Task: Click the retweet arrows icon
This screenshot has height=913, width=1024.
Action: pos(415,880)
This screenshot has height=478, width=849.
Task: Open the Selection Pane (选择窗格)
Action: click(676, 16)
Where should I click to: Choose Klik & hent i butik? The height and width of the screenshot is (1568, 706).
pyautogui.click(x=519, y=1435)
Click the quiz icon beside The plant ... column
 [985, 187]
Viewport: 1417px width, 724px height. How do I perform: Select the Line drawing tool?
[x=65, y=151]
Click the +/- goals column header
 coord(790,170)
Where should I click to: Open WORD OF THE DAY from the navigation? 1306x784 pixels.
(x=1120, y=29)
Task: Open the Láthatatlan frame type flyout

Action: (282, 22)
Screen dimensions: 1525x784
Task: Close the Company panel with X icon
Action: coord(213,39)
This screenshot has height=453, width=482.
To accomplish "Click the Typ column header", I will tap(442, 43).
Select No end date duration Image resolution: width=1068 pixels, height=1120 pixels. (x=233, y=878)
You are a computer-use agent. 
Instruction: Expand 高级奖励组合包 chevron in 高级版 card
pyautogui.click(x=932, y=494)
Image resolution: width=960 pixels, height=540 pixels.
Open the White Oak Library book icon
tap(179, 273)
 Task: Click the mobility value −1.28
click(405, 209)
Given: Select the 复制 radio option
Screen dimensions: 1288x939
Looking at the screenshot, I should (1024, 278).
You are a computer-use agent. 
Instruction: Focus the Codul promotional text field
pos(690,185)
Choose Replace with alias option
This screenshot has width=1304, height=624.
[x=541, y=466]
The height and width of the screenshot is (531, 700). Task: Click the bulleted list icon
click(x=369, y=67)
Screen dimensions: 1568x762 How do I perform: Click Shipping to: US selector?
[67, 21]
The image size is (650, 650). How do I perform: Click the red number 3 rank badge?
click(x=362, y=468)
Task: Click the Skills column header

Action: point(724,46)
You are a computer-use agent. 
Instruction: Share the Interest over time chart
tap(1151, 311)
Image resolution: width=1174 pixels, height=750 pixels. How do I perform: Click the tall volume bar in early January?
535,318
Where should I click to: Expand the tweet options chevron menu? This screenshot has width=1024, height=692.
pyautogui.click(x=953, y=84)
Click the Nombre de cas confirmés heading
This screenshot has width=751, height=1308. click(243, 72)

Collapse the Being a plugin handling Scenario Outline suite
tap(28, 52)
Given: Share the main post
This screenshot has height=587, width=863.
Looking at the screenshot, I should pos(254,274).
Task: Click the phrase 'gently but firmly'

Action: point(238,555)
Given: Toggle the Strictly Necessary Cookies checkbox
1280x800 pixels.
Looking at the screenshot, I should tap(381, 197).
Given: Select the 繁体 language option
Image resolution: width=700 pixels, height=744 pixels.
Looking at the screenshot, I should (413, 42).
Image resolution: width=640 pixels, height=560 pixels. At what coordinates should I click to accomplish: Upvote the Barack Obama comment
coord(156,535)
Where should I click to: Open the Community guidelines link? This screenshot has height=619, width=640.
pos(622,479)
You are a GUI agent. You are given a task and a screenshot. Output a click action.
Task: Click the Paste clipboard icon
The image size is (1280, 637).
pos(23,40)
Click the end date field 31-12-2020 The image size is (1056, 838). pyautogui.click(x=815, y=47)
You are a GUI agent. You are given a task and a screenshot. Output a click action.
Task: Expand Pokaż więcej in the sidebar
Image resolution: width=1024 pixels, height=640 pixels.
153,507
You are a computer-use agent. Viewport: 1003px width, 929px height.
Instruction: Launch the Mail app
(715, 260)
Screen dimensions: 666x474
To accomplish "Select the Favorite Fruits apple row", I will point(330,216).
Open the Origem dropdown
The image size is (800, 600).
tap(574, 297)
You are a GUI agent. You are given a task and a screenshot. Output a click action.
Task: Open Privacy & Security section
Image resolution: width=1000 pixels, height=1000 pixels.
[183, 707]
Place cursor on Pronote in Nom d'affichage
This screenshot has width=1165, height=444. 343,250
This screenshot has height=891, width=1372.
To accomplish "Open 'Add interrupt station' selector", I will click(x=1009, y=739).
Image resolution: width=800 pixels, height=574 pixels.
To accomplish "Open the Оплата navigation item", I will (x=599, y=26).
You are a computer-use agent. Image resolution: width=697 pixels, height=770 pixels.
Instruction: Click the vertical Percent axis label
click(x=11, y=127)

### TASK STATEMENT
Output the listing above exactly, keeping each line as it was.

### RESULT OF THIS TASK
Task: Click the retweet arrows icon
This screenshot has height=913, width=1024.
Action: pos(415,880)
This screenshot has height=478, width=849.
Task: Open the Selection Pane (选择窗格)
Action: click(676, 16)
Where should I click to: Choose Klik & hent i butik? The height and width of the screenshot is (1568, 706).
pyautogui.click(x=519, y=1435)
Click the quiz icon beside The plant ... column
 [985, 187]
Viewport: 1417px width, 724px height. How do I perform: Select the Line drawing tool?
[x=65, y=151]
Click the +/- goals column header
 coord(790,170)
Where should I click to: Open WORD OF THE DAY from the navigation? 1306x784 pixels.
(x=1120, y=29)
Task: Open the Láthatatlan frame type flyout

Action: (282, 22)
Screen dimensions: 1525x784
Task: Close the Company panel with X icon
Action: coord(213,39)
This screenshot has height=453, width=482.
To accomplish "Click the Typ column header", I will tap(442, 43).
Select No end date duration Image resolution: width=1068 pixels, height=1120 pixels. (x=233, y=878)
You are a computer-use agent. 
Instruction: Expand 高级奖励组合包 chevron in 高级版 card
pyautogui.click(x=932, y=494)
Image resolution: width=960 pixels, height=540 pixels.
Open the White Oak Library book icon
tap(179, 273)
 Task: Click the mobility value −1.28
click(405, 209)
Given: Select the 复制 radio option
Screen dimensions: 1288x939
Looking at the screenshot, I should (1024, 278).
You are a computer-use agent. 
Instruction: Focus the Codul promotional text field
pos(690,185)
Choose Replace with alias option
This screenshot has width=1304, height=624.
[x=541, y=466]
The height and width of the screenshot is (531, 700). Task: Click the bulleted list icon
click(x=369, y=67)
Screen dimensions: 1568x762 How do I perform: Click Shipping to: US selector?
[67, 21]
The image size is (650, 650). How do I perform: Click the red number 3 rank badge?
click(x=362, y=468)
Task: Click the Skills column header

Action: point(724,46)
You are a computer-use agent. 
Instruction: Share the Interest over time chart
tap(1151, 311)
Image resolution: width=1174 pixels, height=750 pixels. How do I perform: Click the tall volume bar in early January?
535,318
Where should I click to: Expand the tweet options chevron menu? This screenshot has width=1024, height=692.
pyautogui.click(x=953, y=84)
Click the Nombre de cas confirmés heading
This screenshot has width=751, height=1308. click(243, 72)

Collapse the Being a plugin handling Scenario Outline suite
tap(28, 52)
Given: Share the main post
This screenshot has height=587, width=863.
Looking at the screenshot, I should pos(254,274).
Task: Click the phrase 'gently but firmly'

Action: point(238,555)
Given: Toggle the Strictly Necessary Cookies checkbox
1280x800 pixels.
Looking at the screenshot, I should tap(381, 197).
Given: Select the 繁体 language option
Image resolution: width=700 pixels, height=744 pixels.
Looking at the screenshot, I should (413, 42).
Image resolution: width=640 pixels, height=560 pixels. At what coordinates should I click to accomplish: Upvote the Barack Obama comment
coord(156,535)
Where should I click to: Open the Community guidelines link? This screenshot has height=619, width=640.
pos(622,479)
You are a GUI agent. You are given a task and a screenshot. Output a click action.
Task: Click the Paste clipboard icon
The image size is (1280, 637).
pos(23,40)
Click the end date field 31-12-2020 The image size is (1056, 838). pyautogui.click(x=815, y=47)
You are a GUI agent. You are given a task and a screenshot. Output a click action.
Task: Expand Pokaż więcej in the sidebar
Image resolution: width=1024 pixels, height=640 pixels.
153,507
You are a computer-use agent. Viewport: 1003px width, 929px height.
Instruction: Launch the Mail app
(715, 260)
Screen dimensions: 666x474
To accomplish "Select the Favorite Fruits apple row", I will point(330,216).
Open the Origem dropdown
The image size is (800, 600).
tap(574, 297)
You are a GUI agent. You are given a task and a screenshot. Output a click action.
Task: Open Privacy & Security section
Image resolution: width=1000 pixels, height=1000 pixels.
[183, 707]
Place cursor on Pronote in Nom d'affichage
This screenshot has width=1165, height=444. 343,250
This screenshot has height=891, width=1372.
To accomplish "Open 'Add interrupt station' selector", I will click(x=1009, y=739).
Image resolution: width=800 pixels, height=574 pixels.
To accomplish "Open the Оплата navigation item", I will (x=599, y=26).
You are a computer-use agent. Image resolution: width=697 pixels, height=770 pixels.
Instruction: Click the vertical Percent axis label
click(x=11, y=127)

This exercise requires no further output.